**Lines of data**.
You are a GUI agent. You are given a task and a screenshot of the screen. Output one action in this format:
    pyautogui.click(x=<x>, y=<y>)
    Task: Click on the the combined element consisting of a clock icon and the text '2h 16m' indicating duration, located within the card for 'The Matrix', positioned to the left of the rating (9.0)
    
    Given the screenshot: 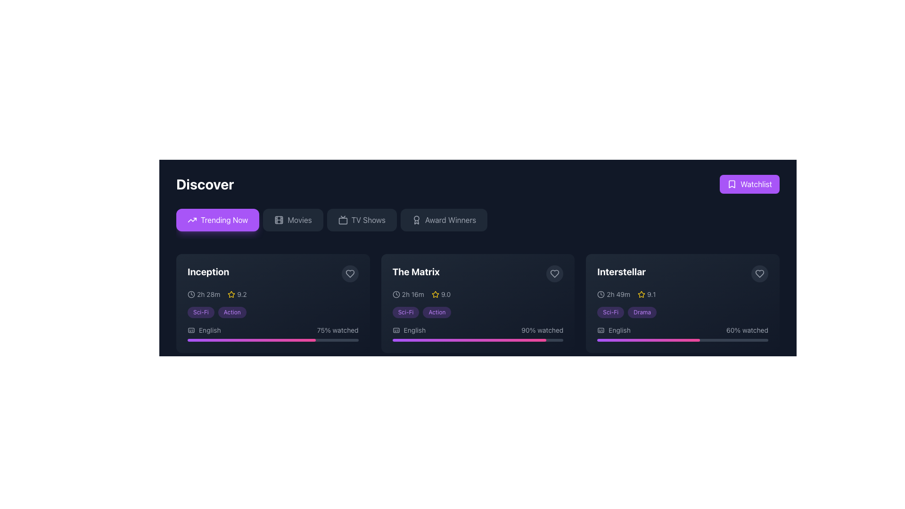 What is the action you would take?
    pyautogui.click(x=408, y=294)
    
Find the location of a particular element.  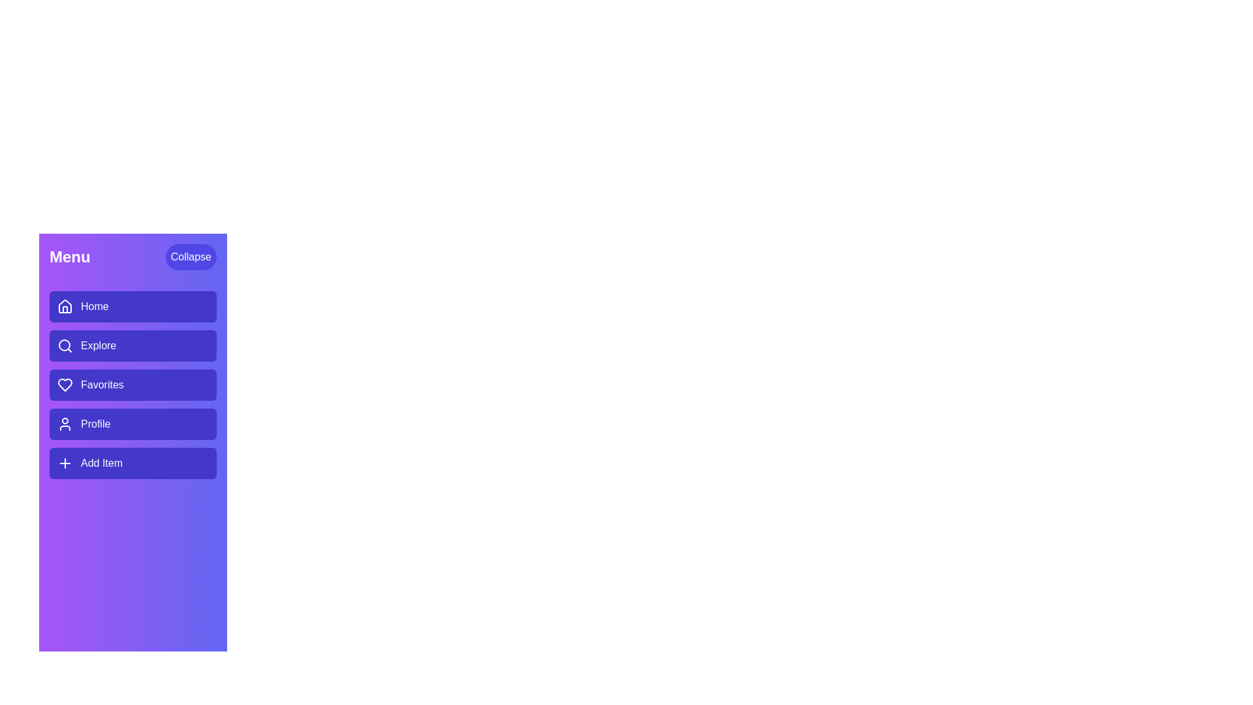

**Challenge**. Convert the part of the entries running from the start through the line containing "pyautogui.click(x=<x>, y=<y>)" into a JSON list of strings, one per line, with blank lines left out.

**Exercise solution**.
[
  "You are a GUI agent. You are given a task and a screenshot of the screen. Output one action in this format:",
  "    pyautogui.click(x=<x>, y=<y>)"
]